Но вернемся ко мне на работу. Как мне сказал заведую­щий кафедрой, будущая моя должность была еще занята, так как заведующая лабораторией должна была еще пора­ботать несколько месяцев. Для того чтобы мне не ждать и быть хотя бы формально трудоустроенным, мне предложе­но было оформиться на полставки ординатора клиники, взять для ведения несколько несложных больных. Полови­ну рабочего времени вести больных, а половину обучаться лабораторному делу. А обучать меня будет Заведующая, ко­торая собирается уходить на пенсию.

Я по своей наивности зачислился на должность ордина­тора, взял для ведения нескольких больных и по утрам хо­дил к ней учиться делать анализы крови, т.е. подсчет фор­мулы крови. Все остальные анализы делали лаборанты со средним образованием. Примерно через неделю я разобрал­ся, в чем дело. Оказывается, теперешняя Заведующая лабо­раторией уходила из клиники не по собственной воле. Про­фессор уже давно искал лаборанта. С моим появлением у нее начались сердечные приступы, и я решил уволиться.
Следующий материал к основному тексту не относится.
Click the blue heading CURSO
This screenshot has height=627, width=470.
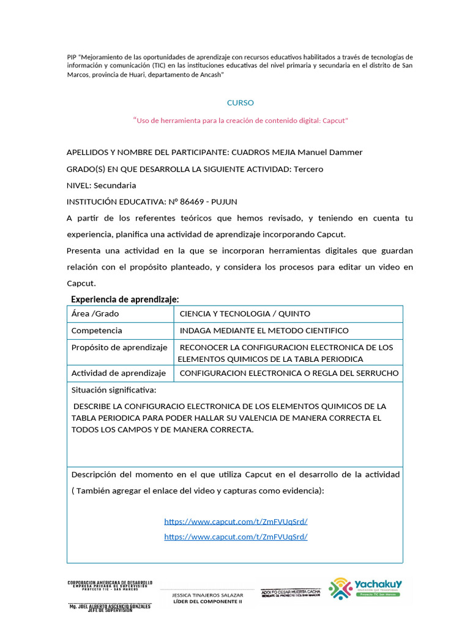[x=240, y=103]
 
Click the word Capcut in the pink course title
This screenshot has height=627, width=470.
[x=334, y=121]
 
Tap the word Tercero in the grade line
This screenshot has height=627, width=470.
[x=308, y=169]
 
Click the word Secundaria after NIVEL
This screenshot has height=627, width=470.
[x=115, y=186]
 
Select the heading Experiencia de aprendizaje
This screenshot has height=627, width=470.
[x=125, y=299]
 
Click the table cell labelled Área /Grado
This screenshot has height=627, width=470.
[x=95, y=314]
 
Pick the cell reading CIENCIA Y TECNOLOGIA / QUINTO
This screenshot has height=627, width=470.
[x=245, y=314]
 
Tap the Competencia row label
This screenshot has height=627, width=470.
[x=97, y=331]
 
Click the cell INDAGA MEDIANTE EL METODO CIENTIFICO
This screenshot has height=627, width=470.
[x=264, y=331]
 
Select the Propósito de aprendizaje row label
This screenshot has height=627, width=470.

У меня была беседа с Профессором. Он мне сказал, что он ведь вое равно ее уволит. Я же ему ответил, что не хочу быть палачом. Кроме того, не исключено, что я поступлю в ор­динатуру. Я еще молодой, найду себе место. Работать в кол­лективе при таком положении вещей мне будет не с руки. Тогда он предложил остаться ординатором. Проработать все лето, а потом уже решить свою судьбу. А подготовку лабо­ранта он организовал мне в другой клинике. Я еще несколь­ко дней поучился в лаборатории, а потом больных стало много, да меня и клиническая жизнь засосала, и я перестал учиться лабораторному делу. А окончательно судьбу мою будут решать в сентябре. В июне я узнал, что ученый совет рекомендовал зачислить меня в ординатуру по патологичес­кой анатомии.
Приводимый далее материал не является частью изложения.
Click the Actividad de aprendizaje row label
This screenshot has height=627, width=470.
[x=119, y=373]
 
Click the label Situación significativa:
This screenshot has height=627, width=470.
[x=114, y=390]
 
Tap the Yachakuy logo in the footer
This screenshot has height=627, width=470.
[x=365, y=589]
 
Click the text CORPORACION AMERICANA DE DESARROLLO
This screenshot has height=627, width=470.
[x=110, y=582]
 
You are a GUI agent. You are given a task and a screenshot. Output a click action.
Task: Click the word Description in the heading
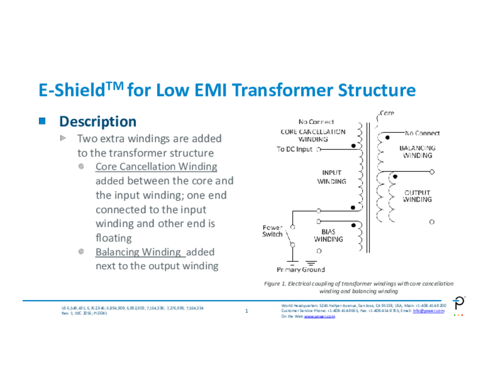pyautogui.click(x=98, y=121)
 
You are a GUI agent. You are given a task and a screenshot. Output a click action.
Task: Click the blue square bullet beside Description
pyautogui.click(x=42, y=120)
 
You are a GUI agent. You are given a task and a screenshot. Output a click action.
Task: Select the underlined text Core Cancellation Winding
pyautogui.click(x=156, y=166)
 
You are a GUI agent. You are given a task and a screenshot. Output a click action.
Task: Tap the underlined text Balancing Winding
pyautogui.click(x=138, y=252)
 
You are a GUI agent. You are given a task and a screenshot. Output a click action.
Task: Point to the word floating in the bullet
pyautogui.click(x=113, y=238)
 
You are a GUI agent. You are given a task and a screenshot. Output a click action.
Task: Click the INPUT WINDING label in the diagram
pyautogui.click(x=332, y=177)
Но… к этому времени я влюбился в психиатрию. Один из моих больных вышел из психоза. Это на меня произве­ло столь сильное впечатление, какое не производило изле­чение больного от аппендицита. Заслуги в этом, конечно, моей не было, но я пришел в неописуемый восторг, наблю­дая превращение сумасшедшего человека в нормального. И я уже с содроганием думал о том, что осенью мне придется переходить на патологическую анатомию. Два месяца, май—июнь, вся клиника работала в полном составе. Шли конференции, в которых я мало что понимал и как бы со стороны смотрел на ожесточенные споры или на совершен­но неописуемую увлеченность психиатров обсуждениями больных. Я считал, что смысла в этих спорах нет. Ну, какая разница, какой ему поставят диагноз, все равно же псих ненормальный. Перезнакомился со всеми врачами клиники. В июне я даже устроил свой день рождения у себя дома. Было довольно весело.

Формально первые два месяца я был холостяком, и вок­руг меня начался крутеж как холостых женщин, так и за­мужних. С некоторыми у меня начали складываться дру­жеские и более чем дружеские (с некоторыми женщинами) отношения. Но Золушка от этого сравнения только выиг­рывала. Интеллигенция женского пола отличалась каким-то студнеобразным телом, отсутствием гибкости и утомля­емостью. Получалось, что я давал все, а не получал ничего. Невольно перебрав все возможные варианты, я еще раз понял, что лучше Золушки нет и быть не может как в нрав­ственном, так и в физическом плане. Так моя жизнь после короткого периода полигамии снова стала воистину моно­гамной. Я и не думал ни о ком другом.